◆ EXERCISE DIRECTIONS
Reproduce the lines below, substituting "three-line" for each occurrence of "hamburger" and leaving everything else unchanged.

+-------+

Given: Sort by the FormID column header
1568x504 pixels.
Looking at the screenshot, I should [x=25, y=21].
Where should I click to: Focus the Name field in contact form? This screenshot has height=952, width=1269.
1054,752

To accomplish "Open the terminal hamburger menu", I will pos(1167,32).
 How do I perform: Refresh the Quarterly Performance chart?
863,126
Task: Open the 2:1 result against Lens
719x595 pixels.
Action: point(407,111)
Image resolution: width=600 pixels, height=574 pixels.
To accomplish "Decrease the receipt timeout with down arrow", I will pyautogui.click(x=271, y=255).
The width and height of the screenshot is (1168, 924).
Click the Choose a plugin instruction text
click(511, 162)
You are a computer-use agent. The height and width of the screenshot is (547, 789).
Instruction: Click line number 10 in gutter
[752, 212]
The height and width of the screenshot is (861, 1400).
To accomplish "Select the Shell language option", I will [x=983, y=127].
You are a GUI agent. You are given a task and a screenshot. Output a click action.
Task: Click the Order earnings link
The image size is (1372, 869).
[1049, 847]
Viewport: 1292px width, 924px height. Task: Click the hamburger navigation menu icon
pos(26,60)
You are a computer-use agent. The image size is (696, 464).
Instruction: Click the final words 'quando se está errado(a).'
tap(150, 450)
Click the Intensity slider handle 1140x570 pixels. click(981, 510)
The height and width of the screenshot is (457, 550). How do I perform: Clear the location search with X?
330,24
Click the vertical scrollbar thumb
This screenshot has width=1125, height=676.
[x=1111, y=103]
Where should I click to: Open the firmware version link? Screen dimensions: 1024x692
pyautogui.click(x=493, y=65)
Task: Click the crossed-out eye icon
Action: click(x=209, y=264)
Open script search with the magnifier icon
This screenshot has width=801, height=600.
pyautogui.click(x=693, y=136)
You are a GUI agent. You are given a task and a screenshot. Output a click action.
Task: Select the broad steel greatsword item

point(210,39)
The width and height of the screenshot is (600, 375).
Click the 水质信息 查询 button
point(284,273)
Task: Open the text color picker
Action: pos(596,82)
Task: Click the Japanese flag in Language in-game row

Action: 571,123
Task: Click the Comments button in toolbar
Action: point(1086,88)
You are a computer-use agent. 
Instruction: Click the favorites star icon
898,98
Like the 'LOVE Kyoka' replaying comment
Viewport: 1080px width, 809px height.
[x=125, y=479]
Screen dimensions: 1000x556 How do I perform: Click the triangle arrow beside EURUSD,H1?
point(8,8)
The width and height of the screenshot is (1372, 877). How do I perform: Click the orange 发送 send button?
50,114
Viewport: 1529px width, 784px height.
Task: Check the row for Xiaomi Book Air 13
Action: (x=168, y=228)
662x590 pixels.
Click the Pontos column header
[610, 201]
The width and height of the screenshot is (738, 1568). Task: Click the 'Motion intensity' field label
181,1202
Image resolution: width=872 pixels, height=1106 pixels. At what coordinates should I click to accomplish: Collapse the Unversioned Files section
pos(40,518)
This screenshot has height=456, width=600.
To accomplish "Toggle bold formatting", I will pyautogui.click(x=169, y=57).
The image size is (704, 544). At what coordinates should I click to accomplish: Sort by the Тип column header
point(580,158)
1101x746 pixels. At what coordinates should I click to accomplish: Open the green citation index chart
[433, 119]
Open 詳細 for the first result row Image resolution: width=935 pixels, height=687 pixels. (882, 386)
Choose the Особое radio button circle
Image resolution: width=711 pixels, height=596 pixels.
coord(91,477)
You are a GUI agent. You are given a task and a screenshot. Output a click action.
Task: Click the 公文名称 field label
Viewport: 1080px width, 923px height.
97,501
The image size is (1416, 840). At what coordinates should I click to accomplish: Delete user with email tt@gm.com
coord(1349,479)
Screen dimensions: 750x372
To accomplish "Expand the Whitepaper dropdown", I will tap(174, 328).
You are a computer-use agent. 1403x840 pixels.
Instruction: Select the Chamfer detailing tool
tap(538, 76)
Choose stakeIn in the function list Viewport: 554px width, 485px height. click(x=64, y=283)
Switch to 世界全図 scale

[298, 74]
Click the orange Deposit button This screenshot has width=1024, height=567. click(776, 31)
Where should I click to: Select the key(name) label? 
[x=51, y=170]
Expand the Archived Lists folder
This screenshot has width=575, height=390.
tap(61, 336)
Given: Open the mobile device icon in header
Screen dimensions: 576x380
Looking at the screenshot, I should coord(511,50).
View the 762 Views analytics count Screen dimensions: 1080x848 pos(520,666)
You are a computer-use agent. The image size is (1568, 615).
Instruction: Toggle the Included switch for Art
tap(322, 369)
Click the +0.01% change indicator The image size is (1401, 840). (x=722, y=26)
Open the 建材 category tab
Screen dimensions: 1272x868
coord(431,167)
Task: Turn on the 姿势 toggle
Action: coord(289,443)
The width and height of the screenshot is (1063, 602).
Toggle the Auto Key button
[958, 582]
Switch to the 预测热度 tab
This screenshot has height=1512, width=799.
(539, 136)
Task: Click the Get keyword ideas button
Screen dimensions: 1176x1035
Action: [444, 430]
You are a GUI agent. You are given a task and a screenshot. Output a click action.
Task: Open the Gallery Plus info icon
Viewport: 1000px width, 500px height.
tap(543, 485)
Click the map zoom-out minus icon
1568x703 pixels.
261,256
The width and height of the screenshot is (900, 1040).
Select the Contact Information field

+-------+

◆ ANSWER TO THIS EXERCISE
Given: Sort by the FormID column header
1568x504 pixels.
Looking at the screenshot, I should [x=25, y=21].
Where should I click to: Focus the Name field in contact form? This screenshot has height=952, width=1269.
1054,752

To accomplish "Open the terminal three-line menu", I will pos(1167,32).
 How do I perform: Refresh the Quarterly Performance chart?
863,126
Task: Open the 2:1 result against Lens
719x595 pixels.
Action: point(407,111)
Image resolution: width=600 pixels, height=574 pixels.
To accomplish "Decrease the receipt timeout with down arrow", I will pyautogui.click(x=271, y=255).
The width and height of the screenshot is (1168, 924).
Click the Choose a plugin instruction text
click(511, 162)
You are a computer-use agent. The height and width of the screenshot is (547, 789).
Instruction: Click line number 10 in gutter
[752, 212]
The height and width of the screenshot is (861, 1400).
To accomplish "Select the Shell language option", I will [x=983, y=127].
You are a GUI agent. You are given a task and a screenshot. Output a click action.
Task: Click the Order earnings link
The image size is (1372, 869).
[1049, 847]
Viewport: 1292px width, 924px height. Task: Click the three-line navigation menu icon
pos(26,60)
You are a computer-use agent. The image size is (696, 464).
Instruction: Click the final words 'quando se está errado(a).'
tap(150, 450)
Click the Intensity slider handle 1140x570 pixels. click(981, 510)
The height and width of the screenshot is (457, 550). How do I perform: Clear the location search with X?
330,24
Click the vertical scrollbar thumb
This screenshot has width=1125, height=676.
[x=1111, y=103]
Where should I click to: Open the firmware version link? Screen dimensions: 1024x692
pyautogui.click(x=493, y=65)
Task: Click the crossed-out eye icon
Action: click(x=209, y=264)
Open script search with the magnifier icon
This screenshot has width=801, height=600.
pyautogui.click(x=693, y=136)
You are a GUI agent. You are given a task and a screenshot. Output a click action.
Task: Select the broad steel greatsword item

point(210,39)
The width and height of the screenshot is (600, 375).
Click the 水质信息 查询 button
point(284,273)
Task: Open the text color picker
Action: pos(596,82)
Task: Click the Japanese flag in Language in-game row

Action: 571,123
Task: Click the Comments button in toolbar
Action: point(1086,88)
You are a computer-use agent. 
Instruction: Click the favorites star icon
898,98
Like the 'LOVE Kyoka' replaying comment
Viewport: 1080px width, 809px height.
[x=125, y=479]
Screen dimensions: 1000x556 How do I perform: Click the triangle arrow beside EURUSD,H1?
point(8,8)
The width and height of the screenshot is (1372, 877). How do I perform: Click the orange 发送 send button?
50,114
Viewport: 1529px width, 784px height.
Task: Check the row for Xiaomi Book Air 13
Action: (x=168, y=228)
662x590 pixels.
Click the Pontos column header
[610, 201]
The width and height of the screenshot is (738, 1568). Task: Click the 'Motion intensity' field label
181,1202
Image resolution: width=872 pixels, height=1106 pixels. At what coordinates should I click to accomplish: Collapse the Unversioned Files section
pos(40,518)
This screenshot has height=456, width=600.
To accomplish "Toggle bold formatting", I will pyautogui.click(x=169, y=57).
The image size is (704, 544). At what coordinates should I click to accomplish: Sort by the Тип column header
point(580,158)
1101x746 pixels. At what coordinates should I click to accomplish: Open the green citation index chart
[433, 119]
Open 詳細 for the first result row Image resolution: width=935 pixels, height=687 pixels. (882, 386)
Choose the Особое radio button circle
Image resolution: width=711 pixels, height=596 pixels.
coord(91,477)
You are a GUI agent. You are given a task and a screenshot. Output a click action.
Task: Click the 公文名称 field label
Viewport: 1080px width, 923px height.
97,501
The image size is (1416, 840). At what coordinates should I click to accomplish: Delete user with email tt@gm.com
coord(1349,479)
Screen dimensions: 750x372
To accomplish "Expand the Whitepaper dropdown", I will tap(174, 328).
You are a computer-use agent. 1403x840 pixels.
Instruction: Select the Chamfer detailing tool
tap(538, 76)
Choose stakeIn in the function list Viewport: 554px width, 485px height. click(x=64, y=283)
Switch to 世界全図 scale

[298, 74]
Click the orange Deposit button This screenshot has width=1024, height=567. click(776, 31)
Where should I click to: Select the key(name) label? 
[x=51, y=170]
Expand the Archived Lists folder
This screenshot has width=575, height=390.
tap(61, 336)
Given: Open the mobile device icon in header
Screen dimensions: 576x380
Looking at the screenshot, I should coord(511,50).
View the 762 Views analytics count Screen dimensions: 1080x848 pos(520,666)
You are a computer-use agent. The image size is (1568, 615).
Instruction: Toggle the Included switch for Art
tap(322, 369)
Click the +0.01% change indicator The image size is (1401, 840). (x=722, y=26)
Open the 建材 category tab
Screen dimensions: 1272x868
coord(431,167)
Task: Turn on the 姿势 toggle
Action: coord(289,443)
The width and height of the screenshot is (1063, 602).
Toggle the Auto Key button
[958, 582]
Switch to the 预测热度 tab
This screenshot has height=1512, width=799.
(539, 136)
Task: Click the Get keyword ideas button
Screen dimensions: 1176x1035
Action: [444, 430]
You are a GUI agent. You are given a task and a screenshot. Output a click action.
Task: Open the Gallery Plus info icon
Viewport: 1000px width, 500px height.
tap(543, 485)
Click the map zoom-out minus icon
1568x703 pixels.
261,256
The width and height of the screenshot is (900, 1040).
Select the Contact Information field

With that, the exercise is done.